(Collected data)
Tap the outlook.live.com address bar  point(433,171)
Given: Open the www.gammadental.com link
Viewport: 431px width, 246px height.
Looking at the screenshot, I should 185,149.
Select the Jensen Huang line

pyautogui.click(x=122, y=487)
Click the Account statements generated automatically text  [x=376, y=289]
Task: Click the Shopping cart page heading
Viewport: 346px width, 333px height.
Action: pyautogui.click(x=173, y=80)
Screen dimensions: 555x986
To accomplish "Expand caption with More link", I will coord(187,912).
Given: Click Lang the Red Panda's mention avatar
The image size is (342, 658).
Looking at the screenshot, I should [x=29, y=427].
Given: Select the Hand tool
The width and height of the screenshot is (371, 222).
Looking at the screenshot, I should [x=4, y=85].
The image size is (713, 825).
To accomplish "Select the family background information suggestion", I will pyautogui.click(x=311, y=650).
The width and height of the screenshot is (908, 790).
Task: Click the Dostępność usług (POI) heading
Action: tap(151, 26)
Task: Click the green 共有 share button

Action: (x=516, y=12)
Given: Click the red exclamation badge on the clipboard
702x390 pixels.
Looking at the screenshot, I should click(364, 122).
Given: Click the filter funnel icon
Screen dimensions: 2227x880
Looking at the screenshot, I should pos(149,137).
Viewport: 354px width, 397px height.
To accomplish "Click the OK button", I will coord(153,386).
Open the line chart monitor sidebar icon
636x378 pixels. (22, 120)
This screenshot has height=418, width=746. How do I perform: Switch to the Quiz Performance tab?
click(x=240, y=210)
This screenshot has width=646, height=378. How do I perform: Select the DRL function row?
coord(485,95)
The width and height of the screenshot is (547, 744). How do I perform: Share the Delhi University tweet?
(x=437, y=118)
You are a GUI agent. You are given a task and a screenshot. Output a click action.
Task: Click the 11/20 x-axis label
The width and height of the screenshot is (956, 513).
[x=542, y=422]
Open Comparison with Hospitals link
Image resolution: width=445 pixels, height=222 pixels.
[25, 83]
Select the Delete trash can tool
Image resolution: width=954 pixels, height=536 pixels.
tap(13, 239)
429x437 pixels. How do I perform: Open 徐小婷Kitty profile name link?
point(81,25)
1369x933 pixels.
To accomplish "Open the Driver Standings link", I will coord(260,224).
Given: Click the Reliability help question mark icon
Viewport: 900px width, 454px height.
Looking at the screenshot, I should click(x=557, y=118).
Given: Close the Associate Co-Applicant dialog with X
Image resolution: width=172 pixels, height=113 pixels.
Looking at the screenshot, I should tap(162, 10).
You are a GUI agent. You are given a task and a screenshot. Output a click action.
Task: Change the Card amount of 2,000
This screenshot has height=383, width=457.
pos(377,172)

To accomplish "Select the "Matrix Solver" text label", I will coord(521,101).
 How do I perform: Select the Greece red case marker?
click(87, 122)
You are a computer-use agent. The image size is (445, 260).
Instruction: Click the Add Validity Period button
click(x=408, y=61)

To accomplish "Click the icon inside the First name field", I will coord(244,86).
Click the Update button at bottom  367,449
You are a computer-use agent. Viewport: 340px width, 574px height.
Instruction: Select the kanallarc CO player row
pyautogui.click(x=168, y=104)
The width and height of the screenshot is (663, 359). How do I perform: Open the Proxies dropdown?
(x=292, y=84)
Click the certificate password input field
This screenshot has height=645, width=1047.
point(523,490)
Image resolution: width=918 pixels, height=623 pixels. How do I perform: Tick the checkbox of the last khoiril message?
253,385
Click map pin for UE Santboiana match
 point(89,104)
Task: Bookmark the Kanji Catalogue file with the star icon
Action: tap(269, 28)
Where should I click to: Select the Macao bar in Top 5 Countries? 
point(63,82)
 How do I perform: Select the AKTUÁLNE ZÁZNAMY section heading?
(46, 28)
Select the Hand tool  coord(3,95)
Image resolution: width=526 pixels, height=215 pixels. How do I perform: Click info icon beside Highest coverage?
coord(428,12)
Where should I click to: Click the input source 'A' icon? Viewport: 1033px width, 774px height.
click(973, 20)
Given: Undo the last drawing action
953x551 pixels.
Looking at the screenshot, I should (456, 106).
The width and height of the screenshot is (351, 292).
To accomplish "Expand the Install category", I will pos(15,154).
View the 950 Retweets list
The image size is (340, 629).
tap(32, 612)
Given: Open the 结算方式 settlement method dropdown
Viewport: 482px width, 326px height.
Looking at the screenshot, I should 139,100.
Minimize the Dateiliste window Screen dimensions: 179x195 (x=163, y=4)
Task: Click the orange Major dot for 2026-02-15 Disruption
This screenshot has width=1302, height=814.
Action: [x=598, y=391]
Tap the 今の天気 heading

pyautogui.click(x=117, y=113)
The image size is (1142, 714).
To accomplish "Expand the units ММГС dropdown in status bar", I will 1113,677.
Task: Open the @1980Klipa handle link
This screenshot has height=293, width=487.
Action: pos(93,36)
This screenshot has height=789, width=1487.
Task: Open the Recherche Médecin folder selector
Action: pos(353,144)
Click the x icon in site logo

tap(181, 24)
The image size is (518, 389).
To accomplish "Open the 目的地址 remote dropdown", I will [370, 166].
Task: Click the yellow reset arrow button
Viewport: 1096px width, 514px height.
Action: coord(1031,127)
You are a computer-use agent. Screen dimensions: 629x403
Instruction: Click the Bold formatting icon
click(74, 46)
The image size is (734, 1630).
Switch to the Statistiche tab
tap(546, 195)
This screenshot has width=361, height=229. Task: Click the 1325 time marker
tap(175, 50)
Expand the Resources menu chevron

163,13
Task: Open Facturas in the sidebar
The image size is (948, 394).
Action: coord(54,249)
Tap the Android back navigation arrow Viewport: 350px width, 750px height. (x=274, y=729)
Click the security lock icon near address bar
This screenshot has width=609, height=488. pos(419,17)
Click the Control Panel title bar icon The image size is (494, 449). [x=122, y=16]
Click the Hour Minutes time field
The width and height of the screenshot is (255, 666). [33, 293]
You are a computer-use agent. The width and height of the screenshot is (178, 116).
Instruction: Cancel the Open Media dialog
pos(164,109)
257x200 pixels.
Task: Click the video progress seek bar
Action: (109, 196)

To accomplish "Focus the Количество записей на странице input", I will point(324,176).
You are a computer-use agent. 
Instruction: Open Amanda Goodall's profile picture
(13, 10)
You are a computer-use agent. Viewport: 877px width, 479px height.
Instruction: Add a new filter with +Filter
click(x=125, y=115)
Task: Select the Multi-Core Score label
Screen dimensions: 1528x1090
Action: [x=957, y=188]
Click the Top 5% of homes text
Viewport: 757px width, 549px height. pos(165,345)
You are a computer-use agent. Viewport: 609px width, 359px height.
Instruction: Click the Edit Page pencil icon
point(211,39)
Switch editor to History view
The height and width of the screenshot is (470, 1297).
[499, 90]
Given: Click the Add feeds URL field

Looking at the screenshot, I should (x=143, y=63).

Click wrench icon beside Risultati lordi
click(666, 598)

WHAT YOU WILL DO:
The answer must restate all of the entries exactly.

ANSWER AREA:
Tap the outlook.live.com address bar  point(433,171)
Given: Open the www.gammadental.com link
Viewport: 431px width, 246px height.
Looking at the screenshot, I should 185,149.
Select the Jensen Huang line

pyautogui.click(x=122, y=487)
Click the Account statements generated automatically text  [x=376, y=289]
Task: Click the Shopping cart page heading
Viewport: 346px width, 333px height.
Action: pyautogui.click(x=173, y=80)
Screen dimensions: 555x986
To accomplish "Expand caption with More link", I will coord(187,912).
Given: Click Lang the Red Panda's mention avatar
The image size is (342, 658).
Looking at the screenshot, I should [x=29, y=427].
Given: Select the Hand tool
The width and height of the screenshot is (371, 222).
Looking at the screenshot, I should [x=4, y=85].
The image size is (713, 825).
To accomplish "Select the family background information suggestion", I will pyautogui.click(x=311, y=650).
The width and height of the screenshot is (908, 790).
Task: Click the Dostępność usług (POI) heading
Action: tap(151, 26)
Task: Click the green 共有 share button

Action: (x=516, y=12)
Given: Click the red exclamation badge on the clipboard
702x390 pixels.
Looking at the screenshot, I should click(364, 122).
Given: Click the filter funnel icon
Screen dimensions: 2227x880
Looking at the screenshot, I should pos(149,137).
Viewport: 354px width, 397px height.
To accomplish "Click the OK button", I will coord(153,386).
Open the line chart monitor sidebar icon
636x378 pixels. (22, 120)
This screenshot has height=418, width=746. How do I perform: Switch to the Quiz Performance tab?
click(x=240, y=210)
This screenshot has width=646, height=378. How do I perform: Select the DRL function row?
coord(485,95)
The width and height of the screenshot is (547, 744). How do I perform: Share the Delhi University tweet?
(x=437, y=118)
You are a GUI agent. You are given a task and a screenshot. Output a click action.
Task: Click the 11/20 x-axis label
The width and height of the screenshot is (956, 513).
[x=542, y=422]
Open Comparison with Hospitals link
Image resolution: width=445 pixels, height=222 pixels.
[25, 83]
Select the Delete trash can tool
Image resolution: width=954 pixels, height=536 pixels.
tap(13, 239)
429x437 pixels. How do I perform: Open 徐小婷Kitty profile name link?
point(81,25)
1369x933 pixels.
To accomplish "Open the Driver Standings link", I will coord(260,224).
Given: Click the Reliability help question mark icon
Viewport: 900px width, 454px height.
Looking at the screenshot, I should click(x=557, y=118).
Given: Close the Associate Co-Applicant dialog with X
Image resolution: width=172 pixels, height=113 pixels.
Looking at the screenshot, I should tap(162, 10).
You are a GUI agent. You are given a task and a screenshot. Output a click action.
Task: Change the Card amount of 2,000
This screenshot has height=383, width=457.
pos(377,172)

To accomplish "Select the "Matrix Solver" text label", I will coord(521,101).
 How do I perform: Select the Greece red case marker?
click(87, 122)
You are a computer-use agent. The image size is (445, 260).
Instruction: Click the Add Validity Period button
click(x=408, y=61)

To accomplish "Click the icon inside the First name field", I will coord(244,86).
Click the Update button at bottom  367,449
You are a computer-use agent. Viewport: 340px width, 574px height.
Instruction: Select the kanallarc CO player row
pyautogui.click(x=168, y=104)
The width and height of the screenshot is (663, 359). How do I perform: Open the Proxies dropdown?
(x=292, y=84)
Click the certificate password input field
This screenshot has height=645, width=1047.
point(523,490)
Image resolution: width=918 pixels, height=623 pixels. How do I perform: Tick the checkbox of the last khoiril message?
253,385
Click map pin for UE Santboiana match
 point(89,104)
Task: Bookmark the Kanji Catalogue file with the star icon
Action: tap(269, 28)
Where should I click to: Select the Macao bar in Top 5 Countries? 
point(63,82)
 How do I perform: Select the AKTUÁLNE ZÁZNAMY section heading?
(46, 28)
Select the Hand tool  coord(3,95)
Image resolution: width=526 pixels, height=215 pixels. How do I perform: Click info icon beside Highest coverage?
coord(428,12)
Where should I click to: Click the input source 'A' icon? Viewport: 1033px width, 774px height.
click(973, 20)
Given: Undo the last drawing action
953x551 pixels.
Looking at the screenshot, I should (456, 106).
The width and height of the screenshot is (351, 292).
To accomplish "Expand the Install category", I will pos(15,154).
View the 950 Retweets list
The image size is (340, 629).
tap(32, 612)
Given: Open the 结算方式 settlement method dropdown
Viewport: 482px width, 326px height.
Looking at the screenshot, I should 139,100.
Minimize the Dateiliste window Screen dimensions: 179x195 (x=163, y=4)
Task: Click the orange Major dot for 2026-02-15 Disruption
This screenshot has width=1302, height=814.
Action: [x=598, y=391]
Tap the 今の天気 heading

pyautogui.click(x=117, y=113)
The image size is (1142, 714).
To accomplish "Expand the units ММГС dropdown in status bar", I will 1113,677.
Task: Open the @1980Klipa handle link
This screenshot has height=293, width=487.
Action: pos(93,36)
This screenshot has height=789, width=1487.
Task: Open the Recherche Médecin folder selector
Action: pos(353,144)
Click the x icon in site logo

tap(181, 24)
The image size is (518, 389).
To accomplish "Open the 目的地址 remote dropdown", I will [370, 166].
Task: Click the yellow reset arrow button
Viewport: 1096px width, 514px height.
Action: coord(1031,127)
You are a computer-use agent. Screen dimensions: 629x403
Instruction: Click the Bold formatting icon
click(74, 46)
The image size is (734, 1630).
Switch to the Statistiche tab
tap(546, 195)
This screenshot has width=361, height=229. Task: Click the 1325 time marker
tap(175, 50)
Expand the Resources menu chevron

163,13
Task: Open Facturas in the sidebar
The image size is (948, 394).
Action: coord(54,249)
Tap the Android back navigation arrow Viewport: 350px width, 750px height. (x=274, y=729)
Click the security lock icon near address bar
This screenshot has width=609, height=488. pos(419,17)
Click the Control Panel title bar icon The image size is (494, 449). [x=122, y=16]
Click the Hour Minutes time field
The width and height of the screenshot is (255, 666). [33, 293]
You are a computer-use agent. The width and height of the screenshot is (178, 116).
Instruction: Cancel the Open Media dialog
pos(164,109)
257x200 pixels.
Task: Click the video progress seek bar
Action: (109, 196)

To accomplish "Focus the Количество записей на странице input", I will point(324,176).
You are a computer-use agent. 
Instruction: Open Amanda Goodall's profile picture
(13, 10)
You are a computer-use agent. Viewport: 877px width, 479px height.
Instruction: Add a new filter with +Filter
click(x=125, y=115)
Task: Select the Multi-Core Score label
Screen dimensions: 1528x1090
Action: [x=957, y=188]
Click the Top 5% of homes text
Viewport: 757px width, 549px height. pos(165,345)
You are a computer-use agent. Viewport: 609px width, 359px height.
Instruction: Click the Edit Page pencil icon
point(211,39)
Switch editor to History view
The height and width of the screenshot is (470, 1297).
[499, 90]
Given: Click the Add feeds URL field

Looking at the screenshot, I should (x=143, y=63).

Click wrench icon beside Risultati lordi
click(666, 598)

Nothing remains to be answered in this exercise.